L'avvento di nuove tecnologie di genetica molecolare ha determinato un notevole progresso nello studio dello sviluppo delle piante. Si definisce come sviluppo quel processo attraverso il quale lo zigote prodotto dalla fusione del gamete spermatico con il gamete ovarico genera i differenti stadi e organi della pianta attraverso una serie di divisioni cellulari. Tale processo coinvolge pertanto la crescita (dovuta a divisione ed espansione delle cellule), il differenziamento (la specializzazione di cellule) e la morfogenesi (la formazione di organi e strutture; v. Steeves e Sussex, 19892). Durante lo sviluppo la pianta assume forme che sono caratteristiche per ogni stadio: lo zigote forma dapprima un embrione, l'embrione germina formando il semenzale, il quale si evolve passando da uno stadio giovanile a uno stadio adulto e quindi a uno stadio di fioritura (v. Sussex, 1989). Illustreremo adesso i successi ottenuti nella comprensione dello sviluppo floreale.
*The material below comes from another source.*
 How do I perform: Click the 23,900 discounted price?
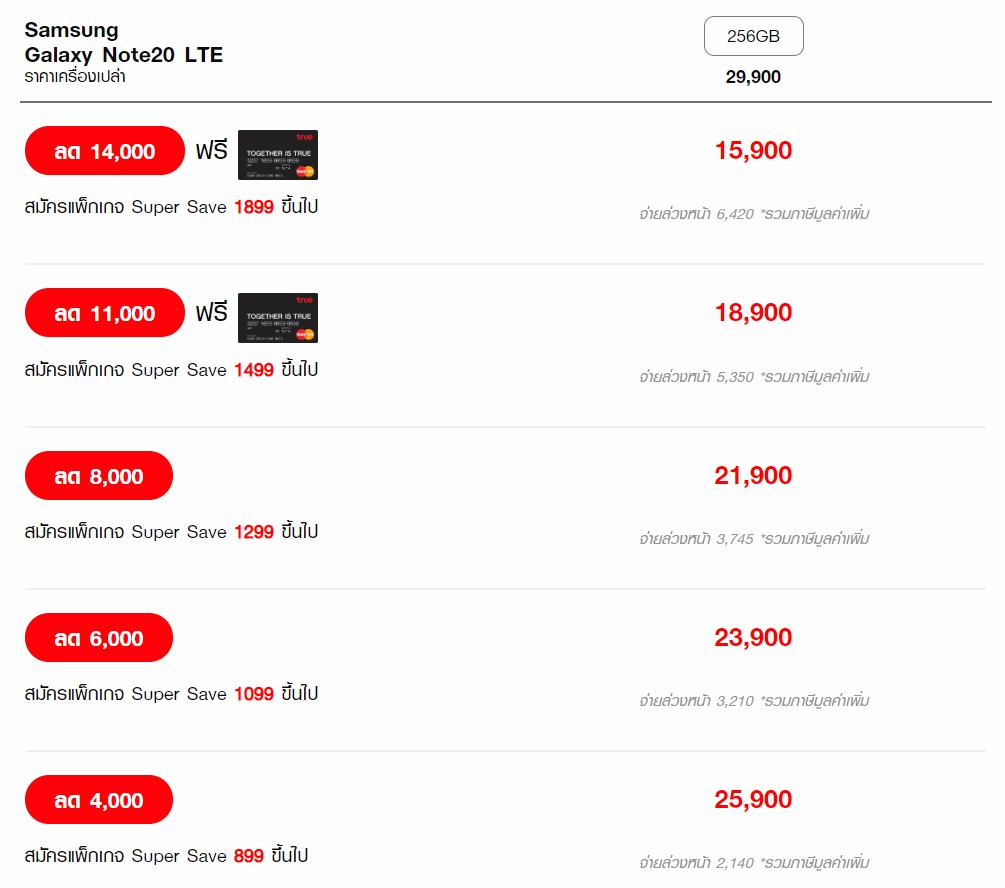[753, 638]
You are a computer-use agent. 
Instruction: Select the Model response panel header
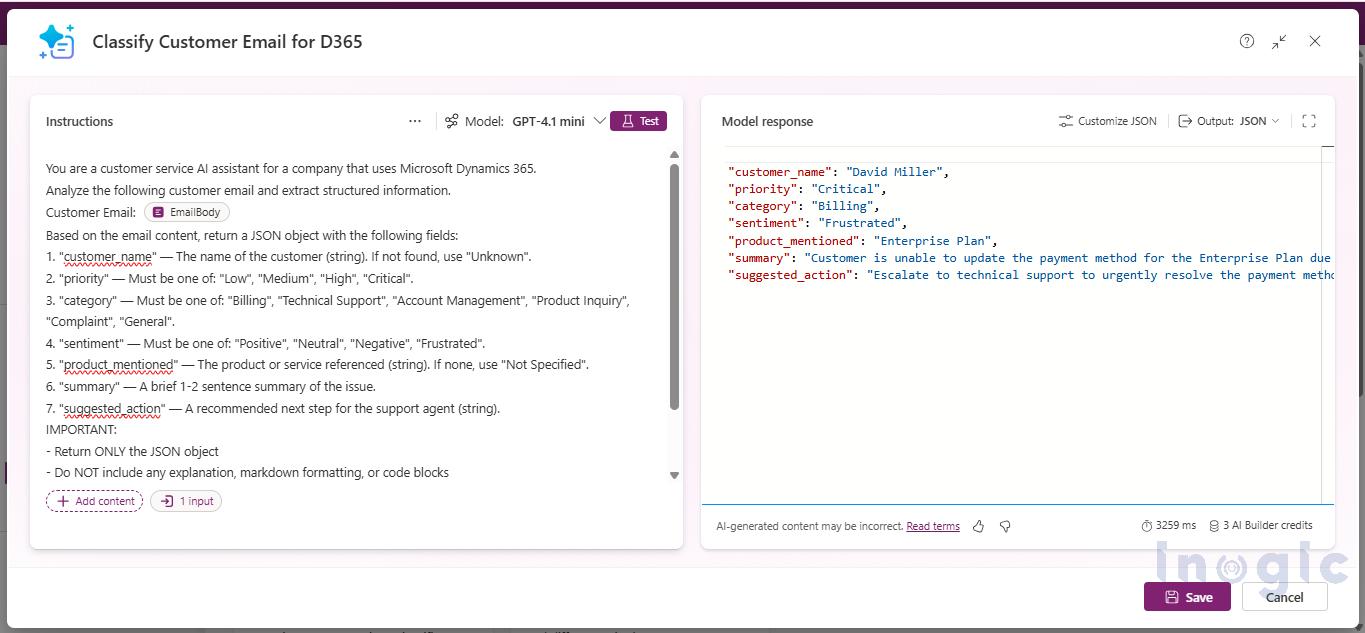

Lo sviluppo dei fiori rappresenta un fenomeno affascinante le cui fasi, ben conosciute dal punto di vista della morfologia, erano fino a poco tempo fa un mistero dal punto di vista molecolare. Ogni parte della pianta è formata direttamente o indirettamente dal meristema apicale, una struttura a cupola consistente di cellule indifferenziate e capaci di divisione. Nel corso della crescita vegetativa, il meristema produce il fusto, le foglie e i meristemi ascellari, i quali producono fusti secondari (gemme e germogli). A un certo momento, in molti casi in corrispondenza con l'aumento delle ore di luce, la pianta cambia il programma di crescita inducendo la formazione di fiori, invece che di germogli (v. Sussex, 1989). Quali meccanismi molecolari sono necessari per innescare il processo di formazione del meristema floreale? A priori si può ipotizzare che l'instaurazione del programma floreale sia controllata da proteine regolative. Ma come si può riuscire a identificare queste proteine? La genetica fornisce un potente approccio allo studio di questi problemi.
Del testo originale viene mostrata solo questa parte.